As recently as 2019, no scientist could advance in Alzheimer's research without accepting the dominant paradigm, that one specific protein was the culprit. Research on whether viruses, immune responses, gut, or other things impacted Alzheimer’s went unfunded. Researchers faced career-ending obstacles if they questioned the “beta-amyloid protein theory”. Journals wouldn't publish papers with alternative ideas if other journals hadn't done so first. Funding required researchers to at least pretend their research supported the leading hypothesis. Conferences wouldn't give speaking slots to dissenting research. Even venture capital and pharmaceutical companies would only back amyloid approaches.
This tunnel vision appears to have set back Alzheimer's research for five to ten years.
Other Nobel Prize winners experienced similar obstacles. A 2011 Physics Nobel Prize winner said his work wouldn't get funded today—review committees consistently responded with skepticism. Nobel Prize-winning papers on how cells produce energy (the “Krebs cycle”) and the Higgs Boson were initially rejected because they didn't seem important.
An outsider to the STEM field, anthropologist Dr. Lisa Messeri, pointed this tendency out during an interview for my Bulletin of Atomic Scientists piece on what AI can and can't do to accelerate science. In sum, funding and review committees are built to incrementally expand what we already know, not fund the weird work that shifts paradigms and solves big problems. We don't fund or support high-risk-of-failure, high-payoff research because it performs poorly in consensus-based committees.
Current AI systems can accelerate some processes in science, like reviewing papers and analyzing promising research threads. But the bigger science system isn’t nurturing paradigm shifts.

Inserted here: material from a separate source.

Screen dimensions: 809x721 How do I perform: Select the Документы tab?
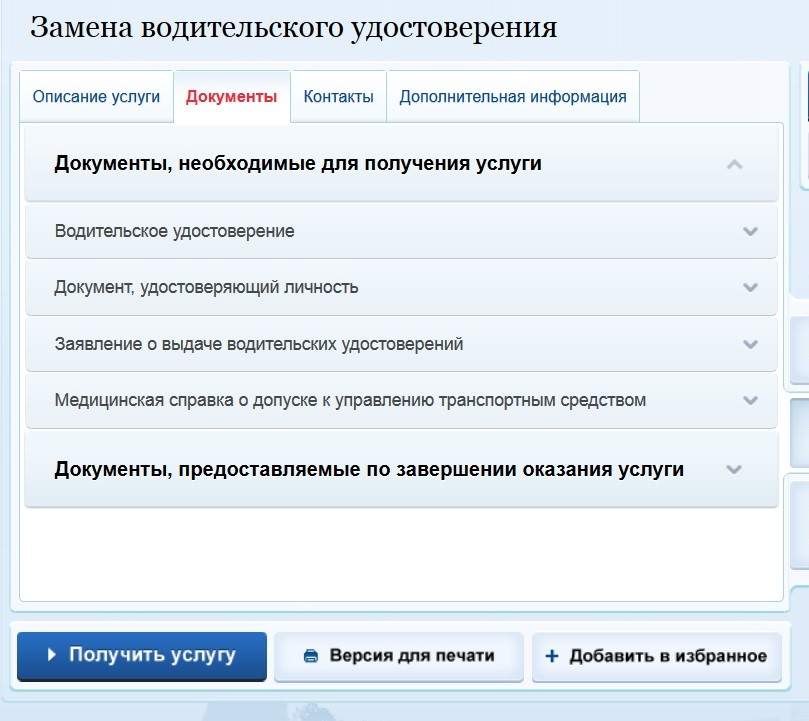[232, 97]
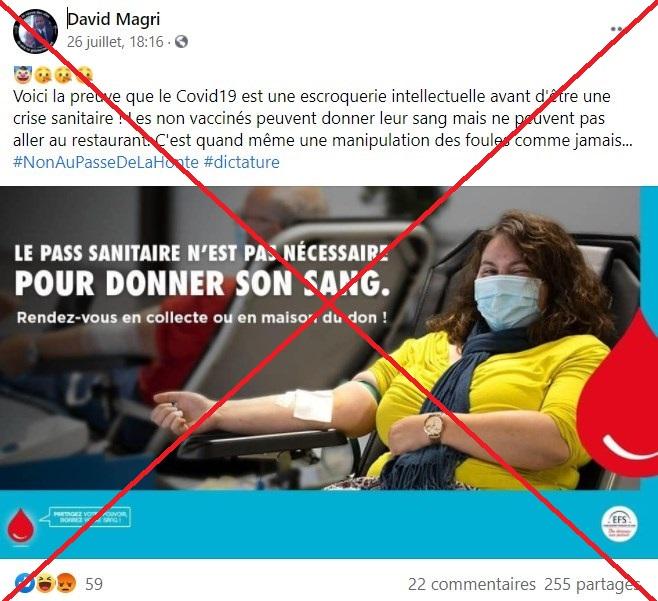Open the post options three-dots menu
This screenshot has width=658, height=601.
point(619,29)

The current funding system appears to be based on the outdated idea that science is a series of “discoveries” that get us closer to the right answer. But this is wrong. The path isn’t linear. Dr. Messeri explains that "fields tend to progress through ruptures - almost like a train skipping off one track and on to another." As Thomas Kuhn showed in the "The Structure of Scientific Revolutions," paradigms bring entirely new foundations that overturn how we see the world.

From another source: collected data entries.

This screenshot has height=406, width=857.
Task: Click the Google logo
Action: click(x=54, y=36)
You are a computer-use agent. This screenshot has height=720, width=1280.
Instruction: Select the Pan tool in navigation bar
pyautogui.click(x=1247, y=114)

Like how Einstein’s theory of relativity showed time and space could bend when all the pre-existing literature said the two were fixed.

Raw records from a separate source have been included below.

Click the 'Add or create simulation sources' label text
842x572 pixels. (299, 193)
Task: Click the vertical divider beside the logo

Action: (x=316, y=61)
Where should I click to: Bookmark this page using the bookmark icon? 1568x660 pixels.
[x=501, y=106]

Einstein published his heretical research anyway because peer review didn’t exist back then. The one time a journal asked him to submit for peer review, he failed.1
Einstein would have struggled a lot in today’s environment.
We've optimized science for consensus, but breakthroughs come from disagreement.
We've built a system that would have stopped Einstein. We shouldn’t be surprised that breakthrough science feels so rare.
More people are starting to notice this problem. Institute for Progress co-CEO Caleb Watney suggests giving reviewers 'golden tickets’, letting each reviewer champion one controversial project each. If some experts love something and others hate it, that disagreement might be a good sign. Or a portfolio approach—set aside 20% of research funding for work that splits expert opinion or looks promising to some but gets rejected because most think it won't work.
It's not a perfect fix, but it's a start.
What breakthrough idea do you think is getting suppressed right now? And if you're a scientist reading this - what's the contrarian research you wish you could pursue?
What breakthrough idea do you think is getting suppressed right now? And if you're a scientist reading this - what's the contrarian research you wish you could pursue?
It’s not exactly what you were asking about, but I have become really concerned about the widespread abuse of statistics in the social sciences. There are a few excellent papers pointing out serious errors in widespread practice, but the vast majority of researchers blithely continue to use incorrect methods. The real problem is that there is no incentive for people to get this stuff right – if nearly everyone is making the same error, it doesn’t stop results being published.
An area where this particularly concerns me is meta-analysis; there are specific issues there which mean that the widespread reliance on meta-analyses as the highest standard of evidence is shakier than is widely realised.